12.8.11

uzandığım en büyük deniz sensin

kolların beni bırakamasın,

babamın yapmadığı kadar

sarsın, sakın sıkmasın

izlerin menekşe renginde

baktığında altını görebildiğim tenim

artık senindir.



uyandığım en büyük yalan sensin

uçların beni uyandırmasın,

annemin yapamadığı kadar

inandırsın, sakın kandırmasın

bilincim tuhaf bir sis eşliğinde

geçmiş dediğin kopuk kopuk parçalar oldu aklımda

artık senindir.

5.8.11

psikanalizi terapötik ve teorik olarak iki ayrı boyutta ele alırsak; terapötik boyut özgürlük yoksunu bir toplumda uygulanabilecekken, teorik psikanaliz dünyayı özgürce eleştirebilmektedir. bu ayrımda freud, psikanalizi şöyle tanımlamıştır: kendisini bir terapi olarak zorunlu kılan özgürlüksüz bir toplumun teorisi.
yani psikanalizi tam anlamıyla, ancak sağlıklı bireylerin olduğu bir toplumda uygulayabilirsiniz ama aslında tam tersi toplumun ihtiyacı vardır psikanalize.
bu çıkmazı, freud'un bizzat kendisi de dillendirdiğine göre, yıllarca "ne olacaksın?" diyen büyüklerime "psikanalist" dediğimde neden güldüklerini anlıyorum. ve iyi geceler diliyorum.

4.8.11

insanlar birbirlerine yıllarını veriyor demek çok brutal. daha doğrusu, birbirleriyle yıllarını geçiriyorlar. ortada emek var çünkü bunun hakkı yensin istemem. ve o yıllar birikip de bir noktaya geldiğinde, yol arkadaşlıklarının bitmesi gerekiyor. elbet bir ayrılık üzerinde asla eşit hak olmuyor. birisi, bunu daha çok istiyor. birisi, acıyı göze alıp devam edebilecekken, öteki, dur diyor. sonra yıllar, artık birbirinden ayrı geçirilmek üzere akıyor. oysa, bunun en başında, güzel günler vardı. güneş dişleri parlatırdı ve de gözleri.. inanç vardı. gelecek günlere. sevgi vardı. oysa en sonunda, alınan kararların sevgiyle uzaktan yakından alakası yoktur. sevgi biter. sevgi böyle bir şeydir. inanırım. hissettim. gördüm. yaşadım. bitirdim. bitirdiler. bununla sorunum yok. belki eskiden vardı ama artık bunu da kabullendim: sevgi, bitiyordu. peki tüm bu biten sevgiler, onlar, nereye gidiyordu? birisi bunu açıklamalı. entropi diye bir şey öğrendim nihayetinde. bir yerlerde bir şeye dönüşmüş olmalı. o bakıştaki, cümlelerdeki, dokunuştaki, öpüşteki, o en yüce şey, sevgi, nereye gidiyordu bitince?

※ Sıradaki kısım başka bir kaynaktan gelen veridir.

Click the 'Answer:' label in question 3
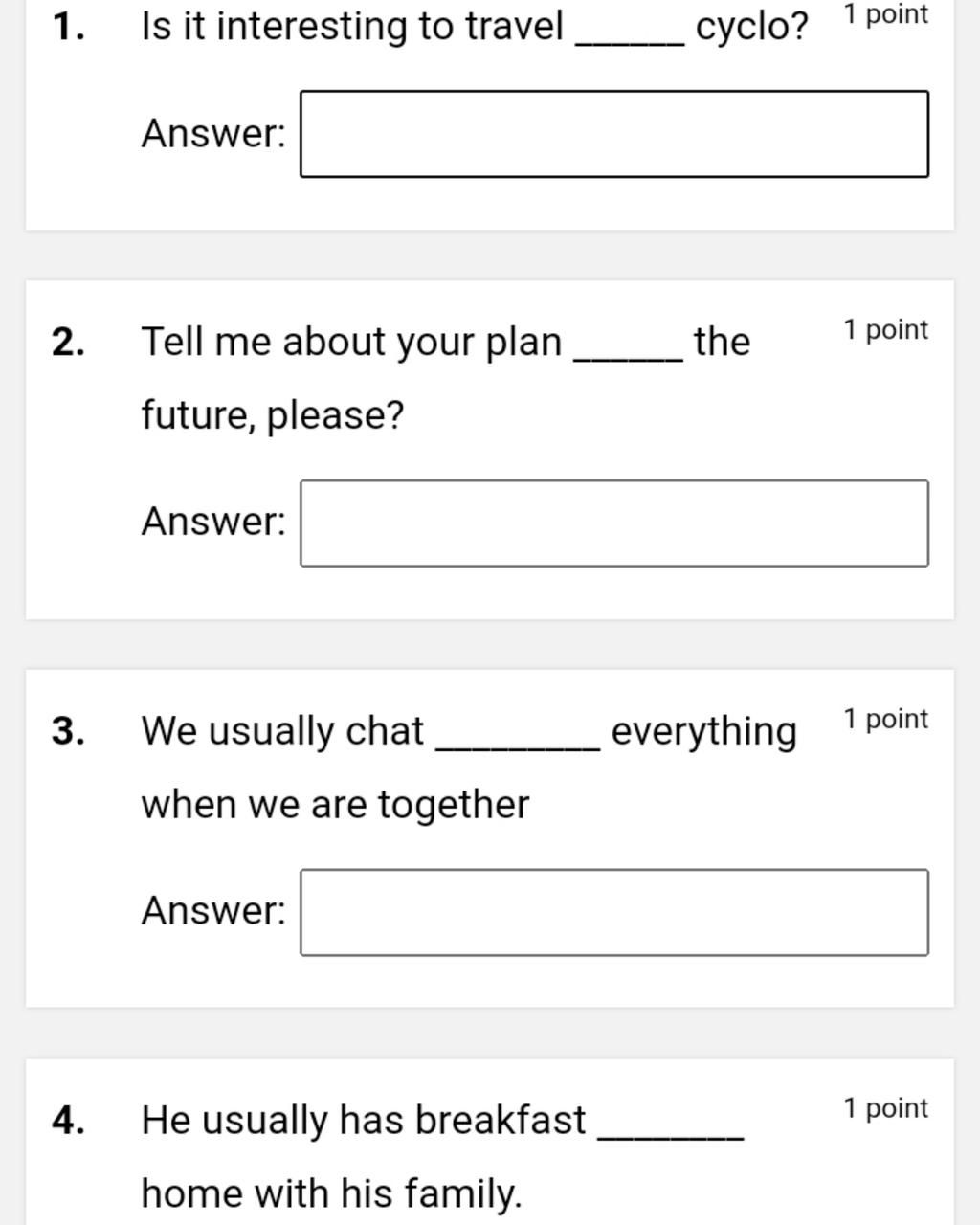tap(213, 910)
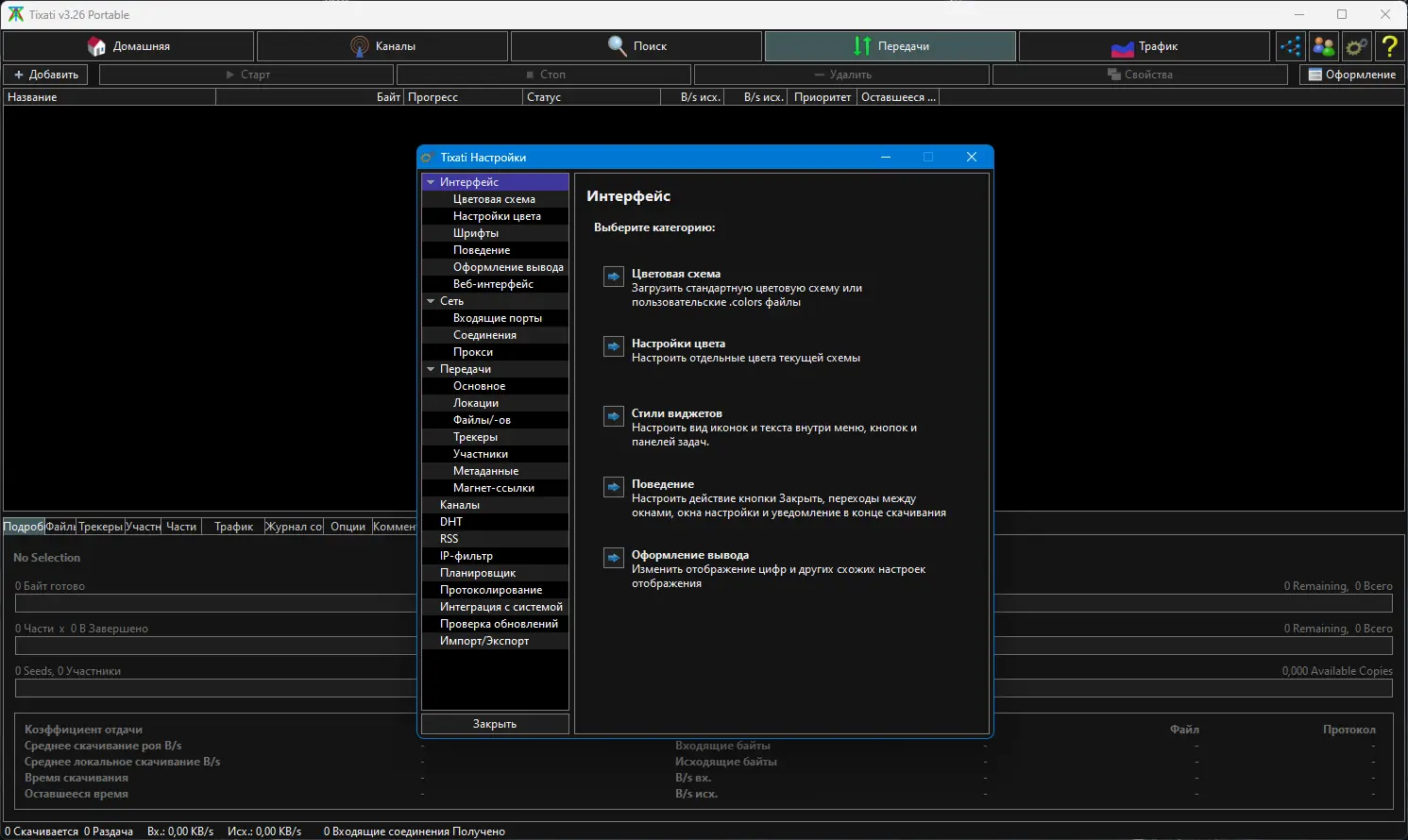Screen dimensions: 1408x840
Task: Sort the list by Название column header
Action: (x=110, y=97)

buna en çok da kendimi düşünce şaşırıyorum. hayatımda olan, beni mutlu eden ve sevebilmeyi istediğim bir erkek var. bir zamanlar severdim ve o farkımda değildi. şimdiyse karşılıklı bakıyoruz birbirimize. dinliyoruz birbirimizi. konuşuyoruz. ağlıyorum omzunda. onun yüzüne her baktığımda, keşke onu bundan 4 sene önceki gibi sevebilsem diyorum. 4 sene önce benim için ne anlamlar taşıyan bu insan, şu anda iyi bir dost. daha fazlasını yapamıyorum. ama en iyi de ben biliyorum, bir zamanlar onu nas-sıl sevdiğimi. şimdi nice çabalasam, nice erkekle hayalkırıklığına uğrayıp da yine ona gelsem.. olmuyor. sevemiyorum.
peki ama o günlerden bugünlere ne değişti? biten sevgiler nereye gidiyor tanrı aşkına?

"- bazen birine aşık olmak istersin ve çevrendeki birine aşık olursun ancak içten içe bilirsin o senin istediğin adam değildir ama oyuna devam edersin ve sonra aniden bırakırsın. bu iki şey bence bizim tamamen post-maymun olduğumuzu kanıtlıyor. inanılmaz bir alışma yeteneğimiz var ve bu çok korkunç."

inanılmaz bir alışma yeteneğim var ve bu çok korkunç.